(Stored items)
------------------------------------
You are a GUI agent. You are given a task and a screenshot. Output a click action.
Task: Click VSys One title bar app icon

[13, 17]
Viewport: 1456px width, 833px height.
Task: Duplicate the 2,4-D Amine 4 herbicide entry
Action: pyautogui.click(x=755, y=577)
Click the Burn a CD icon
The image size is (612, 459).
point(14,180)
------------------------------------
Assigned task
Write out each entry again, character for character.

Response
You are a GUI agent. You are given a task and a screenshot. Output a click action.
Task: Click VSys One title bar app icon

[13, 17]
Viewport: 1456px width, 833px height.
Task: Duplicate the 2,4-D Amine 4 herbicide entry
Action: pyautogui.click(x=755, y=577)
Click the Burn a CD icon
The image size is (612, 459).
point(14,180)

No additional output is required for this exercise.